* **Your tasks**
**1)** Translate this sentence from the passage about the poem Amar Asha into Spanish: "Mahatma Gandhi has noted that the poem includes some Urdu words and Persian legends representing study of Persian works by Manilal."
**2)** Please carry the passage about the poem Amar Asha forward, picking up right after its final sentence.

* **Source document**

=======

Syllabic structure of a verse
Stress: u; –; –; –; u; –; –; –; u; –; –; –; u; –; –; –
Syllable: Ka; hīṁ; lā; khō; ni; rā; śā; māṁ; a; mar; ā; śā; chu; pā; ī; chē

Amar Asha consists of 10 couplets and has been composed in Persian beher (meter) Hazaj. The opening couplet has rhymes in both lines, while the subsequent couplets' second line rhymes with the first couplet; i.e., the rhyme scheme is AA BA CA etc.

Mahatma Gandhi has noted that the poem includes some Urdu words and Persian legends representing study of Persian works by Manilal.

== Lyrics ==

| Gujarati | English translation: |
| કહીં લાખો નિરાશામાં અમર આશા છુપાઈ છે! ખફા ખંજર સનમનામાં, રહમ ઉંડી લપાઈ છે! –કહીં·૧ જુદાઈ ઝીંદગીભરની, કરી રો રો બધી કાઢી, રહી ગઈ વસ્લની આશા, અગર ગરદન કપાઈ છે. –કહીં·૨ ઘડી ના વસ્લની આવી, સનમ પણ છેતરી ચાલી, હજારો રાત વાતોમાં, ગમાવી એ કમાઈ છે. –કહીં·૩ ઝખમ દુનીયાં ઝબાનોના મુસીબત ખોફનાં ખંજર, કતલમાં એ કદમબોશી ઉપર કયામત ખુદાઈ છે. –કહીં·૪ શમા પર જાય પરવાના, મરે શીરીં ઉપર ફરહાદ, અગમ ગમની ખરાબીમાં, મઝેદારી લુટાઈ છે. –કહીં·૫ ફના કરવું ફના થાવું, ફનામાં શહ્ સમાઈ છે, મરીને જીવવાનો મંત્ર, દિલબરની દુહાઈ છે. –કહીં·૬ ઝહરનું જામ લે શોધી, તુરત પી લે ખુશીથી તું, સનમના હાથની છેલી હકીકતની રફાઈ છે. –કહીં·૭ સદા દિલના તડપવામાં સનમની રાહ રોશન છે, તડપતે તૂટતાં અંદર ખડી માશૂક સાંઈ છે. –કહીં·૮ ચમનમાં આવીને ઉભો ગુલો પર આફરીં થઈ તું, ગુલોના ખારથી બચતાં બદનગુલને નવાઈ છે. –કહીં·૯ હજારો ઓલિયા મુરશિદ ગયા માશૂકમાં ડૂલી, ન ડૂલ્યા તે મૂવા એવી કલામો સખ્ત ગાઈ છે. –કહીં·૧૦ | Amongst millions of despairs, there hides an eternal hope, In the angry stab of the beloved, there lies a deep kindness. – 1 I spent life-long separation weeping, The hope of union will not be lost even if I am beheaded. – 2 Alas, the moment of union never came, the beloved left me in the lurch, The thousands of night which we spent talking, these are my gain. – 3 The wounds of the worldwise tongues, difficulties and stabs of fear, I have endured, Even in death I have kissed the kicks, the God knows and will bear me out in heaven. – 4 As moth goes into flame, so died Farhad for Shirin, There lies a joy in the badness of such unknown pain. – 5 To sacrifice and be sacrificed, there is a dignity in sacrifice, To live in a death, is the motto proclaimed by the beloved. – 6 Look for a glass of poison, gulp it down happily, It is the last sacrifice of the reality at the hands of beloved. – 7 The path of beloved is known for eternal yearning of the heart, At the end of that yearning, you find the beloved within. – 8 Having come to the garden, you have pleased by the roses, Avoiding the thrones of the roses, wonders the rosy. – 9 Thousands of mystics and preachers have drowned in the beloved, Those who have not drowned are also dead, thus sings the scriptures. – 10 |

==Reception==
Amar Asha is popular among Gujarati people.

=======

[Collection entries]

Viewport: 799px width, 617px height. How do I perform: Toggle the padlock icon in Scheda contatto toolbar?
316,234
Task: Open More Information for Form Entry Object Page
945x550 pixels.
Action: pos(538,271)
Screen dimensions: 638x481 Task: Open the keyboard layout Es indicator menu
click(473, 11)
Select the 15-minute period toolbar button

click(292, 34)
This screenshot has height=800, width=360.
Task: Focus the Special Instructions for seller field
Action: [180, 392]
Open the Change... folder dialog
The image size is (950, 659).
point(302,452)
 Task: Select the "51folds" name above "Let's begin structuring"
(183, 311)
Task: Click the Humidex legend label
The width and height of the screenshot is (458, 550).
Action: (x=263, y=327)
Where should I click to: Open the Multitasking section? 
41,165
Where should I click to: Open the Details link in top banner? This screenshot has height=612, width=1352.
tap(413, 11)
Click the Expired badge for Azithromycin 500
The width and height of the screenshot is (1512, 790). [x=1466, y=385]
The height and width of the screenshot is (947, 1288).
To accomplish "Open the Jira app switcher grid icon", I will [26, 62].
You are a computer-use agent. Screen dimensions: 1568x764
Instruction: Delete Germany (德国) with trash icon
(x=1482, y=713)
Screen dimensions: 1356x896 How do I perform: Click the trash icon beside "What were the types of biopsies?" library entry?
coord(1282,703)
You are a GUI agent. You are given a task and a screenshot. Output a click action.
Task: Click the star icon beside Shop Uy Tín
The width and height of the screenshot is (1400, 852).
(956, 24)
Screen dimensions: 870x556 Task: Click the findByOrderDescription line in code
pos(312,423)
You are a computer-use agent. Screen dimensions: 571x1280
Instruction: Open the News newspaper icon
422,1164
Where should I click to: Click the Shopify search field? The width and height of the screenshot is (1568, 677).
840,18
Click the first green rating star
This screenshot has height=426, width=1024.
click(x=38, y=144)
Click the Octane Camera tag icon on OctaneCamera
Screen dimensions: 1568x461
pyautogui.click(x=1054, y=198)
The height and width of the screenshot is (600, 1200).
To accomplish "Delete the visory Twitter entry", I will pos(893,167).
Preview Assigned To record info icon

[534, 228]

=======

* **Answers to the problems**
**1)** Mahatma Gandhi ha señalado que el poema incluye algunas palabras en urdu y leyendas persas que reflejan el estudio de obras persas por parte de Manilal.

**2)**
Mahatma Gandhi liked the poem and reviewed it in his magazine Indian Opinion. He took it from Kavyamadhurya and included it in his collection of poems Nitina Kavya (Note: The issue of Indian Opinion in which it was published is not known. Nitina Kavya was published by International Printing Press, Phoenix, Natal in an unknown year. Nitina Kavya has 34 poems in 48 pages. The review is not credited but, based on writing style, it is certainly written by Gandhi.) along with the review. He praised it for the themes of finding god and love. He noted that it is written by a Hindu scholar in an Islamic style so Hindus and Muslims "both should be proud of it". He also noted that "the beloved" (Sanam) can be interpreted as a lover as well as the God or knowledge, similar to the interpretation of poems of Omar Khayyam.

In 1900, Manilal's disciple Gaurishankar Govindji Mehta had the poem reviewed by Vedanta monk Atmanand who had tried to interpret it in terms of Vedanta philosophy. Gajendrashankar Pandya has called the poem "immortal".

Gujarati critic Mansukhlal Jhaveri called it "a gem of Gujarati poetry".